Kilauea, Hawaii, USA

HVO reported that during 27 August-2 September, lava flowed SE through a lava tube system from underneath Kilauea’s Thanksgiving Eve Breakout (TEB) and rootless shield complex and reached the Waikupanaha ocean entry. On 31 August, students from the University of Hawaii at Hilo reported low-level explosive activity at Waikupanaha.

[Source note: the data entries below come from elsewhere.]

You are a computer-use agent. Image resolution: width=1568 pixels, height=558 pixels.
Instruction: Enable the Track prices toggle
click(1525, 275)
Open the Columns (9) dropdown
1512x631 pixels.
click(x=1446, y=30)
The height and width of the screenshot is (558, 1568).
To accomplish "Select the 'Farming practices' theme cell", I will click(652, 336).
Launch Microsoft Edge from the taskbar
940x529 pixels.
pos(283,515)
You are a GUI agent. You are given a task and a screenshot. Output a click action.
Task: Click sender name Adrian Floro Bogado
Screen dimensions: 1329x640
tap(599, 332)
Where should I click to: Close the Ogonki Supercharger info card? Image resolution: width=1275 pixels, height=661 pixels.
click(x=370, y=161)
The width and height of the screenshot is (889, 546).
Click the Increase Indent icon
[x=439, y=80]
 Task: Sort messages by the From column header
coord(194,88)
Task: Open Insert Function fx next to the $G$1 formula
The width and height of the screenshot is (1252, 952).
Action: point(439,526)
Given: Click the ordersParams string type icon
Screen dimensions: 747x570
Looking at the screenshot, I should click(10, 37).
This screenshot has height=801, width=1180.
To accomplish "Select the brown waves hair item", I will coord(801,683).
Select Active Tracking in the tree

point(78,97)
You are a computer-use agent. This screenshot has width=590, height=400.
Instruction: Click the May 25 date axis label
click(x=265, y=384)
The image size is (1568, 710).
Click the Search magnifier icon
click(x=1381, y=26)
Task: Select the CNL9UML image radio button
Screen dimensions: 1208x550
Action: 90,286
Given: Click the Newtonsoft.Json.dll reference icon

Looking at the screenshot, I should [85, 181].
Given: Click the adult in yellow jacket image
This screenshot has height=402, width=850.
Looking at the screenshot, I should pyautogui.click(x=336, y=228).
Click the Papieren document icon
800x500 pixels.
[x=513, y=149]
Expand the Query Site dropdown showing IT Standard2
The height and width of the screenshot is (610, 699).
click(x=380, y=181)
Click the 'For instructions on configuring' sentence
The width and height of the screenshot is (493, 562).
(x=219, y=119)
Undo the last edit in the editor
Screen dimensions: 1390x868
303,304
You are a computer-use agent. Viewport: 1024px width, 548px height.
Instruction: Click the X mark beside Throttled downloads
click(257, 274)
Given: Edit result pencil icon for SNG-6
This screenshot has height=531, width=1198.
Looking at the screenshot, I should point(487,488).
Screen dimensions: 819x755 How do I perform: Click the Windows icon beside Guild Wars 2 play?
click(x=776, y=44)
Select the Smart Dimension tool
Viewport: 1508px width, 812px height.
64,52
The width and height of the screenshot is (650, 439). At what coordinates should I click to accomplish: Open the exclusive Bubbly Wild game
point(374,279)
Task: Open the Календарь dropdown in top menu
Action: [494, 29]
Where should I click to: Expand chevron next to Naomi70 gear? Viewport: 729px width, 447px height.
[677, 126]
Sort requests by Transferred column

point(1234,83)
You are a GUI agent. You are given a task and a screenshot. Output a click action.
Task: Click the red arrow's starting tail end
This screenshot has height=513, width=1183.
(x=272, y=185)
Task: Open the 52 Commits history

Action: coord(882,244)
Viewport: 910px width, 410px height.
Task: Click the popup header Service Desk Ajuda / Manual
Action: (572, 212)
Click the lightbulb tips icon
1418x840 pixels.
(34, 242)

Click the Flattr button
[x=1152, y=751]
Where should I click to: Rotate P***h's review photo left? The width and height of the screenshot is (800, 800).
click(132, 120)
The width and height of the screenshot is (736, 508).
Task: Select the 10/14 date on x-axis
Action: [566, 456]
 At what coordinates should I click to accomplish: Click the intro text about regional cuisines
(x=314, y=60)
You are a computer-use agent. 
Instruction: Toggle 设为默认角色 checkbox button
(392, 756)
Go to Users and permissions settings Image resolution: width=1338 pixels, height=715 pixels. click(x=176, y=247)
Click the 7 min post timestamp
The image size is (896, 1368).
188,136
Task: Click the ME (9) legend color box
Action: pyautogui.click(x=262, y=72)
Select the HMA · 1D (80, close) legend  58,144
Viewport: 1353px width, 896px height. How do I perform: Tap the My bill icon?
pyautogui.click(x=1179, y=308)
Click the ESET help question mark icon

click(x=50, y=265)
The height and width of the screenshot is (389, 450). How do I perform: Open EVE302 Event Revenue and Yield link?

A high number of Kilauea’s earthquakes were centered in various locations along the Koa’e fault system, beneath the summit, N of Kupaianaha, along the S-flank faults, and along the E and SW rift zones. Beneath Halema’uma’u crater, more than 40 and up to 400 small earthquakes per day (background 40) also occurred but were too small to be located more precisely. The vent in Halema’uma’u crater continued to produce a predominantly white plume with minor ash content that drifted mainly SW. The plume was occasionally tinged brown. Weak night-time incandescence was intermittently seen at the base of the plume, and rock impacts and muted rushing sounds were heard in the vicinity of the crater. During 26-27 August, multiple ash ejections were observed. On 27 August, the white plume was temporarily tinged brown and rose to a higher altitude following an explosive eruption (the fifth in 2008). Glass fragments and tephra up to 5 cm in diameter burned holes in a collection tarp placed near the overlook. Analysis of photos captured over the previous month showed that the vent had lengthened by almost 50 percent along the edge of the crater floor. On 29 August, the collection bin contained Pele’s hair , Pele’s tears , and a variety of other shapes of glass fragments.